Mécheria, le plus grand centre urbain de la wilaya de Nâama, constitue l'un des plus importants marchés de bétail du pays. Il regroupe près de 20.000 têtes entre ovins, bovins et caprins. Il contribue largement au ravitaillement du marché national en viande rouge. Par le passé, conte-t-on, le mouton de Mécheria était un type très recherché sur les marchés moutonniers d'Algérie et de France (Marseille), c'est une bête à tête rouge, aux reins larges, aux membres courts et à la chair excellente.

Déduction faite des achats effectués en vue du ravitaillement local ou de quelques expéditions sur les marchés du Tell, la majeure partie des moutons de Mécheria était réservée à l'exportation, ajoute-t-on. Les moutonniers du Centre travaillaient exclusivement pour les commissionnaires étrangers. Ce sont ceux-ci qui effectuaient les demandes, avançaient les fonds et souvent fixaient les prix. Malheureusement, durant les années 70 à 80 et à la faveur de la sécheresse, de la dégradation des conditions d'élevage et le trafic illicite du cheptel vers les pays voisins, le mouton à tête rouge (El Hamra) a disparu du territoire pour aller faire le bonheur des autres.

Le déficit que la race «El Hamra» a laissé derrière elle fut progressivement comblé par l'introduction de la race blanche dite «El Bergina» qui constitue, aujourd'hui, l'essentiel des cheptels de la wilaya de Nâama.

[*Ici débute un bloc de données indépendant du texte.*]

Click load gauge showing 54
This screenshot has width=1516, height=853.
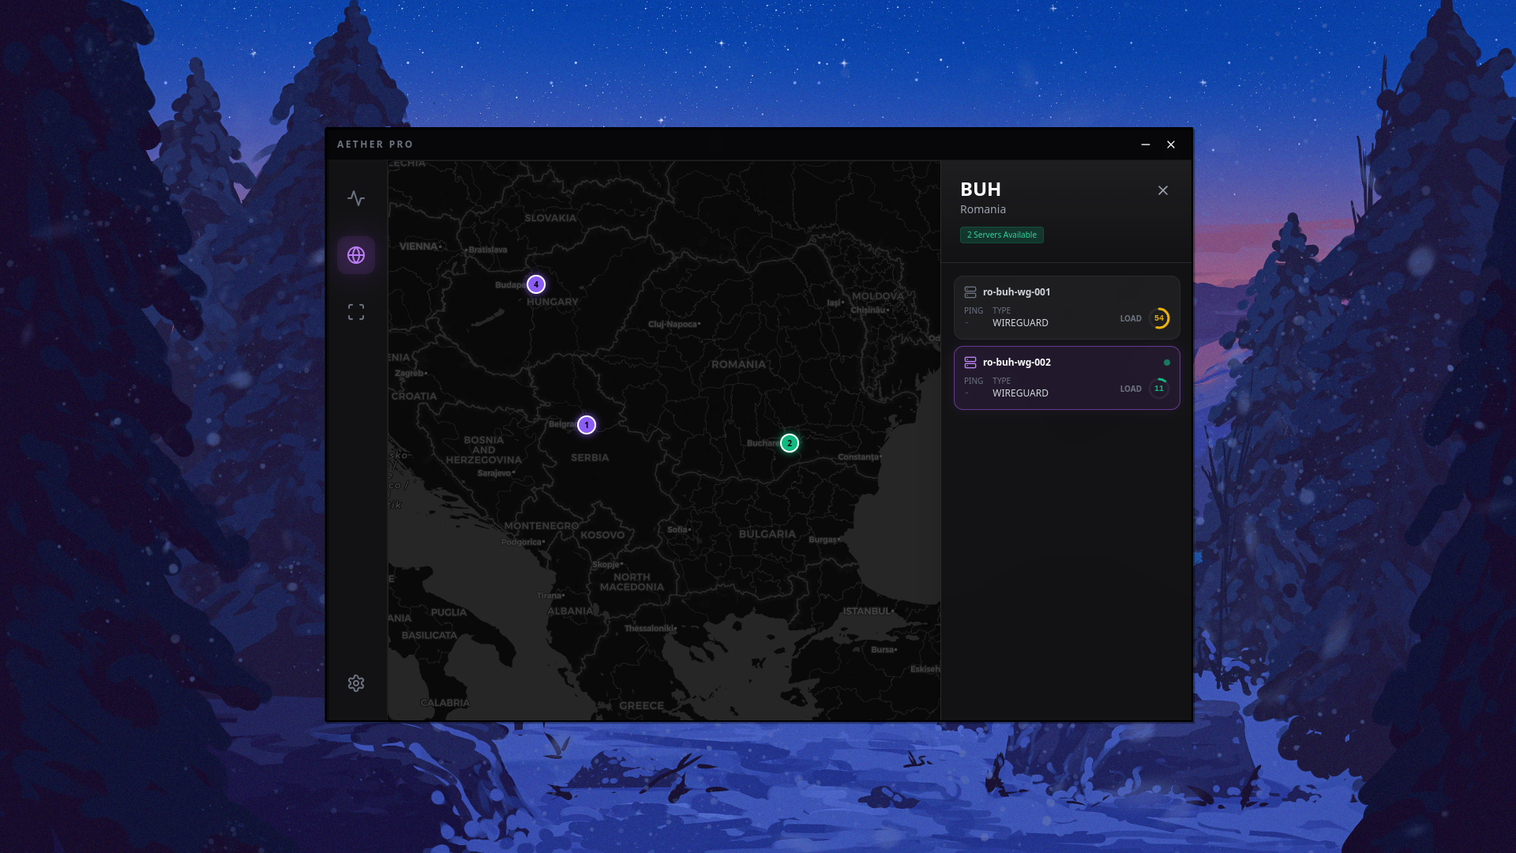tap(1159, 318)
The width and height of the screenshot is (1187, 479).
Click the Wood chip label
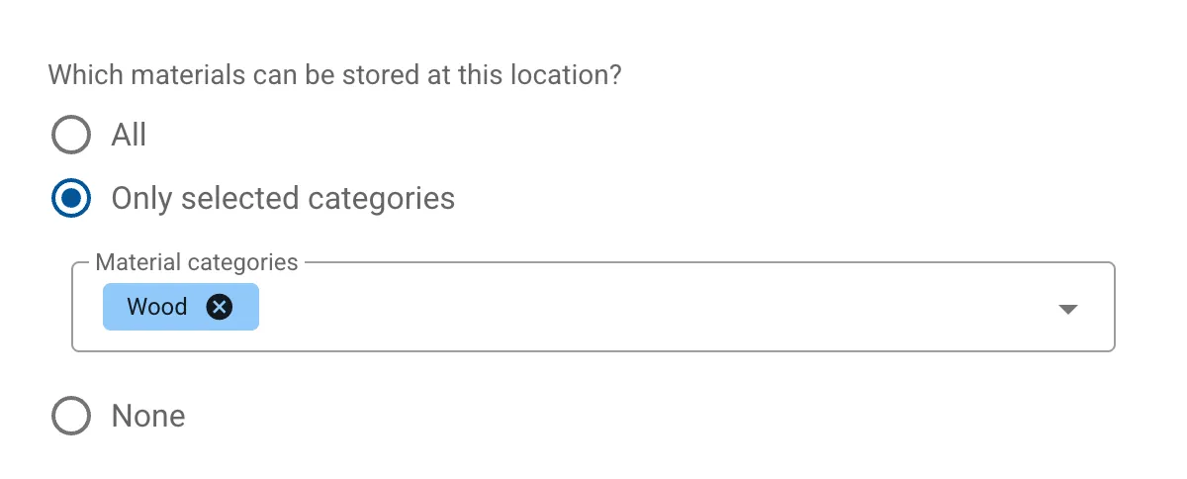pos(157,307)
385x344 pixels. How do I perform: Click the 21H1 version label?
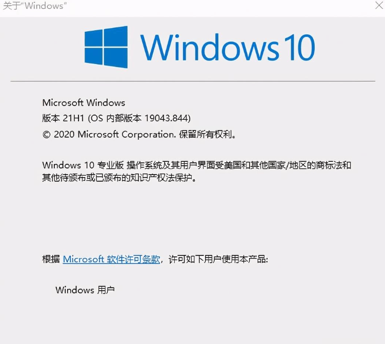(73, 118)
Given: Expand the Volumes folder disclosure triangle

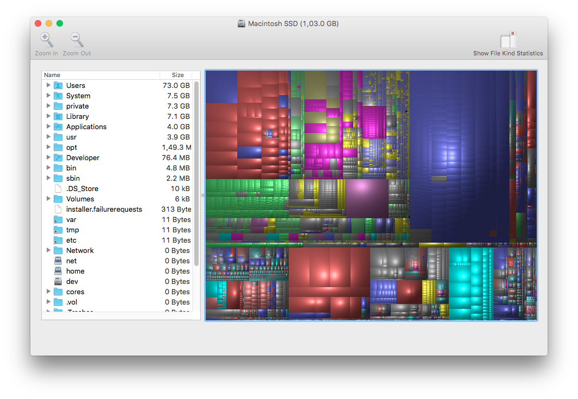Looking at the screenshot, I should pos(49,199).
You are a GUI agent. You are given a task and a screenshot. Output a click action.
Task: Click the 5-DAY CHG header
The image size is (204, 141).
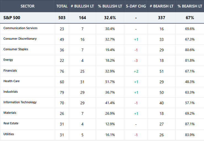tap(136, 6)
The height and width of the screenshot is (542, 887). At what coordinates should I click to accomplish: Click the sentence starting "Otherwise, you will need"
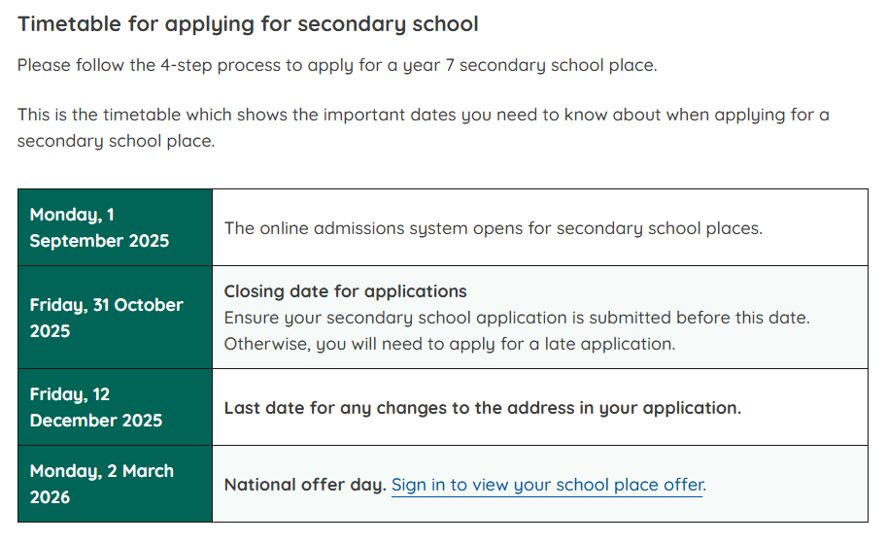[449, 344]
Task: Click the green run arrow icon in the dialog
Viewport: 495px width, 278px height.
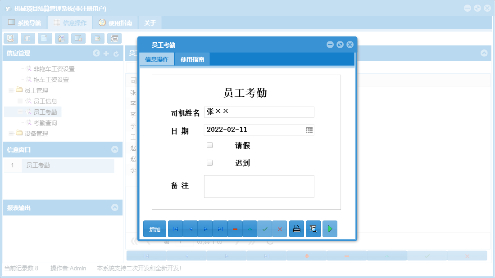Action: pyautogui.click(x=330, y=229)
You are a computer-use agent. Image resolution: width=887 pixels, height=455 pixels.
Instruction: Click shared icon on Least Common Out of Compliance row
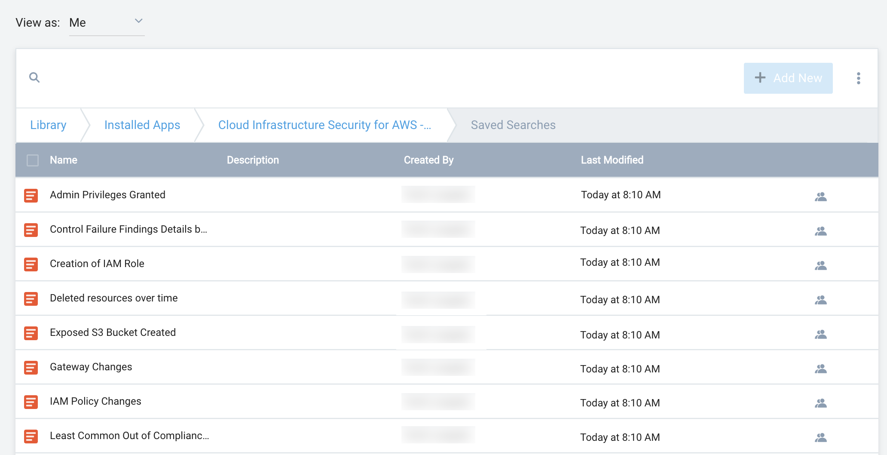(820, 437)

Mercredi, jour du marché hebdomadaire de Mécheria. Il est 6h du matin. Le jour pointe. Ces troupeaux entrent dans le vaste quadrilatère. Près de la porte, le collecteur de droits de place agrippe les propriétaires au passage, bon gré mal gré. Il faut mettre la main à la poche. Un double lieu d'alfa tressé unit les têtes par groupe de dix ou vingt. Agneaux, antenais-broutards, béliers, côte à côte, fraternisent. Les bergers frappent à coup de gourdins quelques bêtes récalcitrantes. Les cris, les bêlements se répercutent à travers le village encore endormi. Peu à peu, les marchands arrivent à bord de leurs camions immatriculés dans plusieurs wilayas (Oran, Alger, Annaba, M'sila, Tiaret, Tébessa?). Ce sont généralement des courtiers. Ils constituent l'élément fantaisiste du marché. Ils sont engagés par des maquignons pour lesquels ils effectuent les achats. C'est eux, nous dit-on, qui fixent les prix. En cette veille de l'Aïd El-Adha, ils peuvent réaliser de gros bénéfices. Les maquignons sont aussi de la partie. Ils vont et viennent parmi la foule. Des mains expertes fourragent dans les toisons éparses, jaugeant les reins, les côtes. Des discussions véhémentes éclatent. Des prix sont lancés. Et contrairement à la tendance générale qui se dégage dans plusieurs régions du pays annonçant des hausses des prix du mouton, le marché à Mécheria offre une nouvelle réalité. Ainsi, «el hawli», la bête la plus convoitée pour accomplir le rituel d'Abraham et qui, la semaine dernière seulement, n'était pas cédée à moins de 45.000 DA, a vu son prix chuter à 40.000, 38.000 et 36.000 DA. L'antenais, de son côté, a vu également son prix descendre de 35.000 à 32.000 et 30.000 DA. L'agneau de 8 mois, favorable également au sacrifice, a été vendu entre 27.000 et 30.000 DA alors que son prix dépassait 33.000 DA, la semaine dernière. Seules les brebis engraissées, a-t-on constaté, ont vu leur prix grimper jusqu'à 35.000 DA, alors que la semaine dernière, il ne dépassait pas le seuil des 28.000 DA, au même titre que le bélier aux cornes bien enroulées qui maintient toujours son prix vacillant entre 50.000 et 70.000 DA à cause, nous dit-on, de la faiblesse de l'offre concernant cette espèce.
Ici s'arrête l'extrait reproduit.